The HR Dictionary

Full-Time Hours

The Fair Labor Standards Act (FLSA), according to the US Department of Labor, does not specify how many hours an employee must put in to be regarded as full-time. The IRS defines full-time employment as at least 30 hours per week, or 130 hours per month, on average, even though there is no legal distinction. Additionally, according to the FLSA, employees must be paid at least the minimum wage for all hours performed up to 40 per week. Any additional hours performed over the course of a week must be compensated at 1.5 times their regular hourly rate.

Full-Time vs Part-Time vs Independent Contractors

In order to determine who is eligible for benefits like retirement plans, paid time off (PTO), paid sick leave, and employee wellness programs, employers are typically free to establish their own definitions of full-time versus part-time employees. Full-time workers are typically those who work at least 32 hours a week, though some businesses may require more hours. Some highly flexible employers  may not have any expectations about the number of hours worked by salaried employees as well. 

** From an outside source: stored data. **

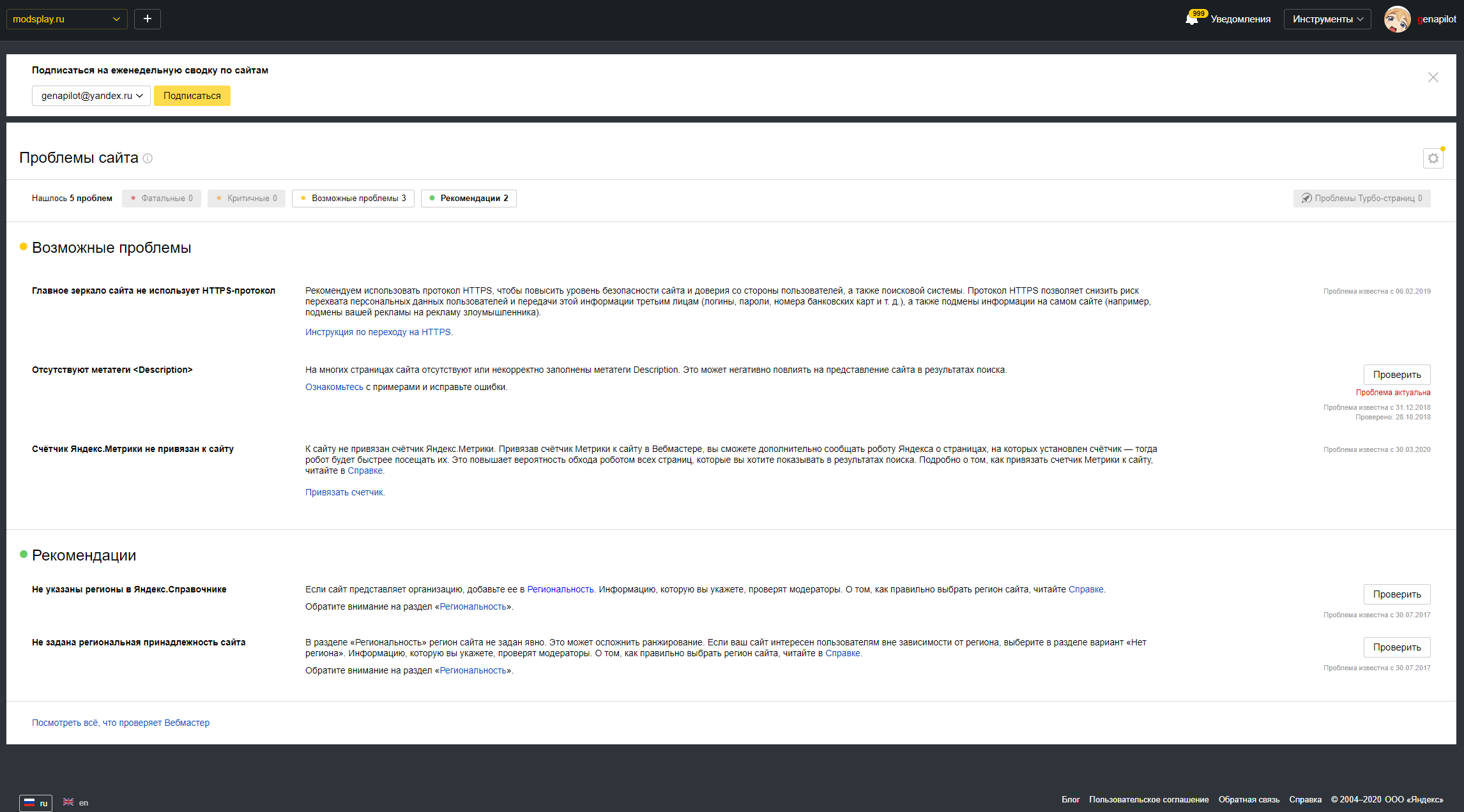Open the Инструкция по переходу на HTTPS link
The width and height of the screenshot is (1464, 812).
point(377,332)
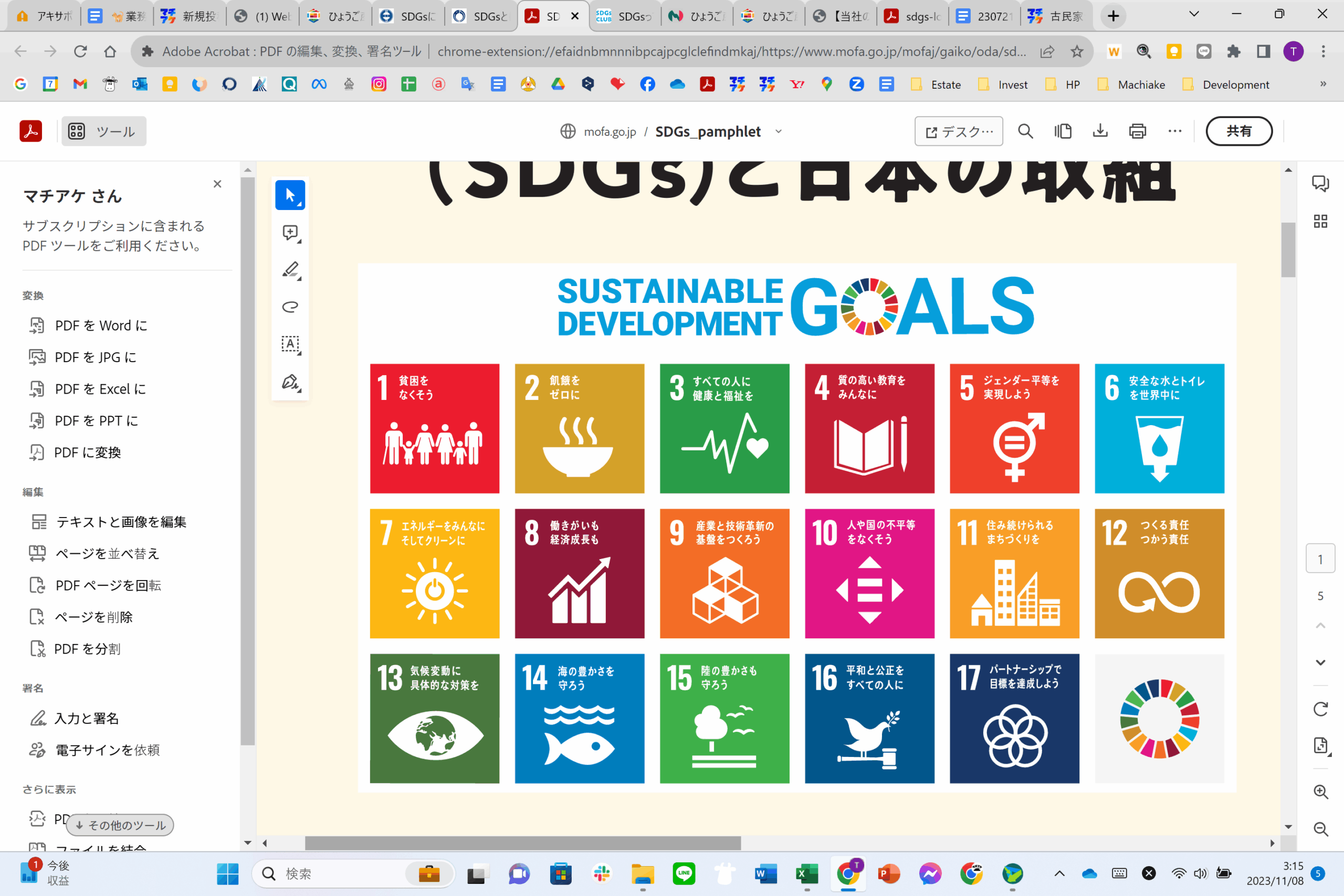Screen dimensions: 1344x896
Task: Click the 共有 share button
Action: [x=1238, y=131]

On the other hand, a person who works for a company on an hourly basis for fewer than the typical full-time hours is considered a part-time employee. Depending on what makes sense for a company, the employer may decide to set that limit at 20 hours, 25 hours, or another number. While Federal regulations distinguish between a part-time employee and an independent contractor, they do not distinguish between a full-time employee and a part-time employee. In either situation, an organization might hire an employee and pay them by the hour to work for fewer than 40 hours per week. However, as for part-time employees, employers must pay some payroll taxes to the IRS as well as unemployment insurance tax to the state. For independent contractors, the taxes are not the employer’s responsibility.

Current HRM systems provide the ability to easily manage aspects such as leave, time tracking, payroll processing, and more for multiple types of employees such as mentioned above with custom policies unique to each type. It takes away all the hassle of having and managing a large blended workforce from the HR team.